New Delhi, April 6 : Terming the controversy related to chanting of ‘Bharat Mata Ki Jai’ as “unnecessary and uncalled for”, Minority Affairs Minister Najma Heptullah has said that there was nothing wrong in praising the motherland and religion has nothing to do with this.

 “Whichever country is your ‘vatan’ (motherland) you should be loyal to it,” the minister told IANS in an interview.

Heptullah emphasised that there was some politics behind the controversy and said she herself being a Muslim had no problem in saying ‘Bharat Mata Ki Jai’.

“By saying so I am not doing anything against my religion. My ‘imaan’ (faith) is not that weak. In fact there is no religion involved in it,” she said, adding that even Prophet Muhammad had endorsed this.
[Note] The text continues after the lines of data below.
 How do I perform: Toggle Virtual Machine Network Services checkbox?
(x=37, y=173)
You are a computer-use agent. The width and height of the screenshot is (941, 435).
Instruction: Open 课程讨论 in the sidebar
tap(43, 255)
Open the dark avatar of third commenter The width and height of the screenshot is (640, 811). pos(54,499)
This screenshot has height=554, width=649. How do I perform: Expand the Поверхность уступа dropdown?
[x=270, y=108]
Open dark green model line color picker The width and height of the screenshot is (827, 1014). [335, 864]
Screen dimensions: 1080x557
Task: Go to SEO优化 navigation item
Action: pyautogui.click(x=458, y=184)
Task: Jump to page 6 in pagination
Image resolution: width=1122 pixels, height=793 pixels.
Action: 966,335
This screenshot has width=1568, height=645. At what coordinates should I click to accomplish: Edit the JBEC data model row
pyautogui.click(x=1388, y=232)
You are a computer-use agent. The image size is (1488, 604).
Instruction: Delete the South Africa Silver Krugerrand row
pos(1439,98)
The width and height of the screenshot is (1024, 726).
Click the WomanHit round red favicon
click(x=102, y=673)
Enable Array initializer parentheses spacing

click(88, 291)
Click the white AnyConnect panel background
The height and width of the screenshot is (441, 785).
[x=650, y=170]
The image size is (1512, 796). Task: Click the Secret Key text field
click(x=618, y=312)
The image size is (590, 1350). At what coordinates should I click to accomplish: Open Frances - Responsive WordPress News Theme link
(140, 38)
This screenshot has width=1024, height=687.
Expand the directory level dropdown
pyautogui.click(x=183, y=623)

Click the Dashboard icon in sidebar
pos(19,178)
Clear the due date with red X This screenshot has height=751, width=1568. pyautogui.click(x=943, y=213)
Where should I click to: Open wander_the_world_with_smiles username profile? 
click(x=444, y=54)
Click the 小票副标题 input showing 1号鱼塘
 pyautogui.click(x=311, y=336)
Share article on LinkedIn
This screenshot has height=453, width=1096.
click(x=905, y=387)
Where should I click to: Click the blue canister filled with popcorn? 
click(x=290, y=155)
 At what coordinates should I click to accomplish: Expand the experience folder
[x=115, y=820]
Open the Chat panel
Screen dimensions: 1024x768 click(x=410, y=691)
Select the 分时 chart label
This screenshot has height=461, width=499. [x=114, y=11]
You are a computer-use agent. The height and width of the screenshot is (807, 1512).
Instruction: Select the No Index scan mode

“I want to ask every Muslim where would they go after dying?” and answered: “It’s their motherland which would take them in her arms.”

The minister, however, said that there are different ways of showing or expressing loyalty towards the nation.

Commenting on yoga guru Baba Ramdev’s controversial statement where he had said that he would have “beheaded” those who refuse to chant “Bharat Mata Ki Jai” if the law of the land was not there, she said people should refrain from making such comments.

“My freedom of speech must not hurt anybody. We should be careful,” she said.

Asked whether these kinds of statements, which often come from various leaders of the BJP and other people related to it, affect the working and moral of the Modi government, the minister said she was “focused” and other ministers and functionaries were also busy doing their work.

Speaking about Prime Minister Narendra Modi and the policies of his government in relation to minority communities, the minister said that the central government was actually doing a lot for every single minority community of the country.

She accused the previous UPA governments of “doing nothing” for any of the minority communities and said they were busy labelling Modi as anti-Muslim.

“Whatever was to be done (for minority communities during Congress-led governments) was not done,” she contended.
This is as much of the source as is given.